Material for this task:
================================

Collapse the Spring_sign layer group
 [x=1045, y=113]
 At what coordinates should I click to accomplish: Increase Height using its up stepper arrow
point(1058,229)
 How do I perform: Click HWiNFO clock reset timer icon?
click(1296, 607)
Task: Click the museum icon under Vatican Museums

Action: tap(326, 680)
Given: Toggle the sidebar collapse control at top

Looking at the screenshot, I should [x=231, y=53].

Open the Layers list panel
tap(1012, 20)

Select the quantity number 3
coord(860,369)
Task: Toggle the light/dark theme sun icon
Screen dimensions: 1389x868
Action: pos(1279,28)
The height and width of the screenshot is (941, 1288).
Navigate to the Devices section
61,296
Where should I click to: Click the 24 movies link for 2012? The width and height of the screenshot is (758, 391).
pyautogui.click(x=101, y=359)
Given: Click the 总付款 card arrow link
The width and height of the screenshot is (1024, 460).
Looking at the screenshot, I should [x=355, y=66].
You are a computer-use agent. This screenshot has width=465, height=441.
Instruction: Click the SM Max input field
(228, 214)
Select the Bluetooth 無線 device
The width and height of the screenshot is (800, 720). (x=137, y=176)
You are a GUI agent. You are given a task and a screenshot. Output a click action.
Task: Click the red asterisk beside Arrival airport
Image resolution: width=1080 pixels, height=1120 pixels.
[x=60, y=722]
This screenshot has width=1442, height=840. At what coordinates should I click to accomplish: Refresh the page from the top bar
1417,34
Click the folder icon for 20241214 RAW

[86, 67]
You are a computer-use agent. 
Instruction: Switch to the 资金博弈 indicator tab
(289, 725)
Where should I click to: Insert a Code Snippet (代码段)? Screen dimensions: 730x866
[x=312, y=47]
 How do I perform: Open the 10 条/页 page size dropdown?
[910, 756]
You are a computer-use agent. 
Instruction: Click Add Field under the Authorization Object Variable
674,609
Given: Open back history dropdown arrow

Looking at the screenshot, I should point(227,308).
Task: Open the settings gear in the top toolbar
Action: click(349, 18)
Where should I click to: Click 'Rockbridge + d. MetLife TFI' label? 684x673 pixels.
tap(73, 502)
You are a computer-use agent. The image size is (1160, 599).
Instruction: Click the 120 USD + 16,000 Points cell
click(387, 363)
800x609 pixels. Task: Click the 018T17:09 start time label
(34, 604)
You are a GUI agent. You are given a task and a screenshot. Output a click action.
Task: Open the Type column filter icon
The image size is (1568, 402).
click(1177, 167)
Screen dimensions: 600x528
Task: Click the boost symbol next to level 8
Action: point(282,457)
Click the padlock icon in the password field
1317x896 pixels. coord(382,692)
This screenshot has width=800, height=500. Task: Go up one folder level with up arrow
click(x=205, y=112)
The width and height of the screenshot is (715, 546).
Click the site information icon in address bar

================================

Can you return every one of the records above, reproducing each line without any change?

Reply:
Collapse the Spring_sign layer group
 [x=1045, y=113]
 At what coordinates should I click to accomplish: Increase Height using its up stepper arrow
point(1058,229)
 How do I perform: Click HWiNFO clock reset timer icon?
click(1296, 607)
Task: Click the museum icon under Vatican Museums

Action: tap(326, 680)
Given: Toggle the sidebar collapse control at top

Looking at the screenshot, I should [x=231, y=53].

Open the Layers list panel
tap(1012, 20)

Select the quantity number 3
coord(860,369)
Task: Toggle the light/dark theme sun icon
Screen dimensions: 1389x868
Action: pos(1279,28)
The height and width of the screenshot is (941, 1288).
Navigate to the Devices section
61,296
Where should I click to: Click the 24 movies link for 2012? The width and height of the screenshot is (758, 391).
pyautogui.click(x=101, y=359)
Given: Click the 总付款 card arrow link
The width and height of the screenshot is (1024, 460).
Looking at the screenshot, I should [x=355, y=66].
You are a computer-use agent. This screenshot has width=465, height=441.
Instruction: Click the SM Max input field
(228, 214)
Select the Bluetooth 無線 device
The width and height of the screenshot is (800, 720). (x=137, y=176)
You are a GUI agent. You are given a task and a screenshot. Output a click action.
Task: Click the red asterisk beside Arrival airport
Image resolution: width=1080 pixels, height=1120 pixels.
[x=60, y=722]
This screenshot has width=1442, height=840. At what coordinates should I click to accomplish: Refresh the page from the top bar
1417,34
Click the folder icon for 20241214 RAW

[86, 67]
You are a computer-use agent. 
Instruction: Switch to the 资金博弈 indicator tab
(289, 725)
Where should I click to: Insert a Code Snippet (代码段)? Screen dimensions: 730x866
[x=312, y=47]
 How do I perform: Open the 10 条/页 page size dropdown?
[910, 756]
You are a computer-use agent. 
Instruction: Click Add Field under the Authorization Object Variable
674,609
Given: Open back history dropdown arrow

Looking at the screenshot, I should point(227,308).
Task: Open the settings gear in the top toolbar
Action: click(349, 18)
Where should I click to: Click 'Rockbridge + d. MetLife TFI' label? 684x673 pixels.
tap(73, 502)
You are a computer-use agent. The image size is (1160, 599).
Instruction: Click the 120 USD + 16,000 Points cell
click(387, 363)
800x609 pixels. Task: Click the 018T17:09 start time label
(34, 604)
You are a GUI agent. You are given a task and a screenshot. Output a click action.
Task: Open the Type column filter icon
The image size is (1568, 402).
click(1177, 167)
Screen dimensions: 600x528
Task: Click the boost symbol next to level 8
Action: point(282,457)
Click the padlock icon in the password field
1317x896 pixels. coord(382,692)
This screenshot has width=800, height=500. Task: Go up one folder level with up arrow
click(x=205, y=112)
The width and height of the screenshot is (715, 546).
Click the site information icon in address bar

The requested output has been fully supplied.